TAREA: Traduce al inglés esta oración del texto sobre la soledad en Buenos Aires: "Caminar por Buenos Aires es hoy una invitación a esquivar astronautas en tránsito hacia las naves donde terminan de romper las últimas ataduras con la terrena urbanía."

TEXTO DE ORIGEN:
┌──

Volví a encontrarme con Soledad. Ella,
la soledad, en mi Buenos Aires, la del regreso. Fue inevitable mirar el paisaje
y el quehacer de las criaturas. Acallada la bulla extra, que descoloca a todo
recién llegado que transita con cierta lentitud, quedaron expuestas las otras
bullas, las del basamento, las paridas por la flecha indicadora de los tiempos
en nuestra sociedad.
Deslizarse, caminar o caer dentro de un
renovado maelström (¡Salud, Edgar
Allan Poe!) donde la curiosidad se duerme, donde la atención corta el cordón
umbilical con la criatura que, mareada en insípida repetición, se deja estar en
veloz soledad mientras se hace olvido.
Veo en mi ciudad, y pienso en una
especie de calesita malsana donde pocos saben –el olvido cada vez más fuerte-
que siempre existe la posibilidad de bajarse. La sortija como símbolo que
posibilita renovar el giro en aparente sintonía mejorada, pero siempre amarreta:
mayor profundidad en la vorágine. Todo transcurre en el mientras tanto de nuestra sociedad injusta, donde hasta el esfuerzo
de vivir con clara conciencia está manoseado por los vaivenes de la timba.
Caminar por Buenos Aires es hoy una invitación
a esquivar astronautas en tránsito hacia las naves donde terminan de romper las
últimas ataduras con la terrena urbanía.
Astronautas sobre una vereda de Boedo.

└──

MATERIAL PROPORCIONADO:
┌──

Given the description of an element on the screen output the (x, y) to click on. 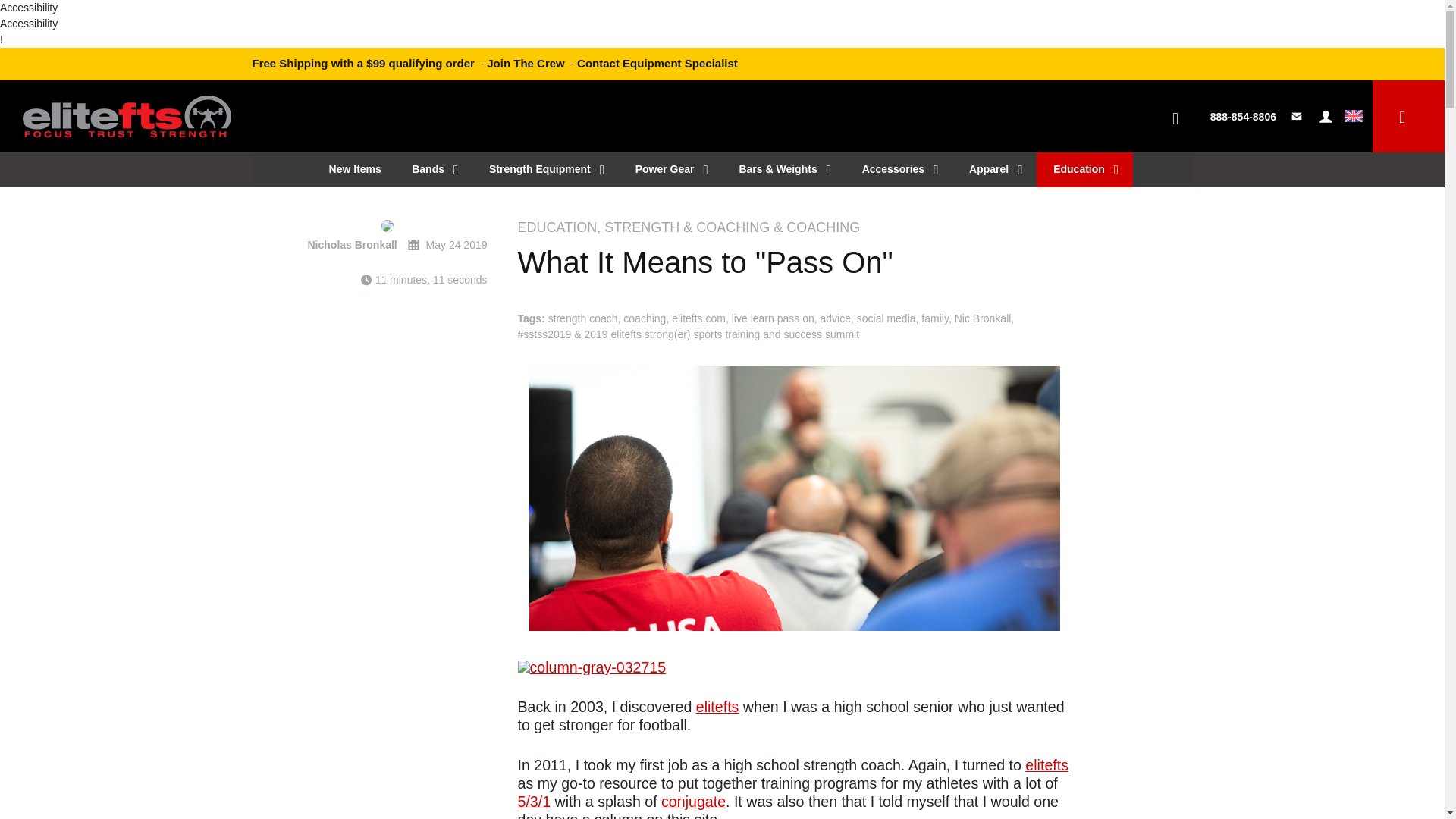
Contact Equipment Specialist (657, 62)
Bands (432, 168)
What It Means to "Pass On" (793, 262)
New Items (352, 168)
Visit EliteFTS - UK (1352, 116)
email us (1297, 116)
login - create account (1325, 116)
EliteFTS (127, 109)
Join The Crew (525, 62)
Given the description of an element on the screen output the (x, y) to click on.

└──
┌──

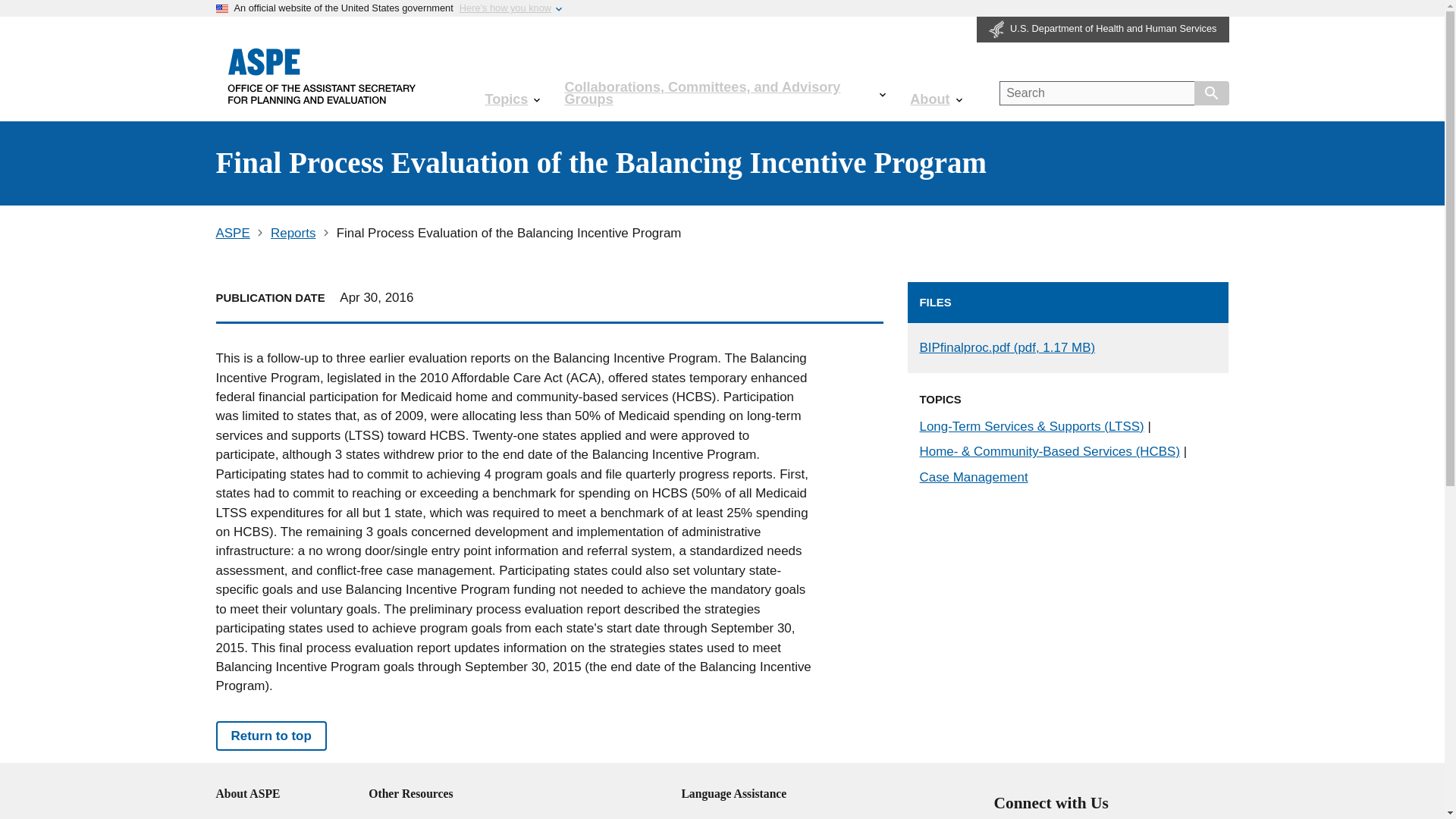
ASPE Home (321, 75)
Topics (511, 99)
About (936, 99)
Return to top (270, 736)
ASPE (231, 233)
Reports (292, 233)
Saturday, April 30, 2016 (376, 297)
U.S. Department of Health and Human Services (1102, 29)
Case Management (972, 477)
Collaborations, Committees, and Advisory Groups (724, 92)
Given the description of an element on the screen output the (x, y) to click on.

└──

RESPUESTA FINAL: Walking through Buenos Aires today is an invitation to dodge astronauts in transit toward the ships where they finish breaking the last ties with earthly urban life.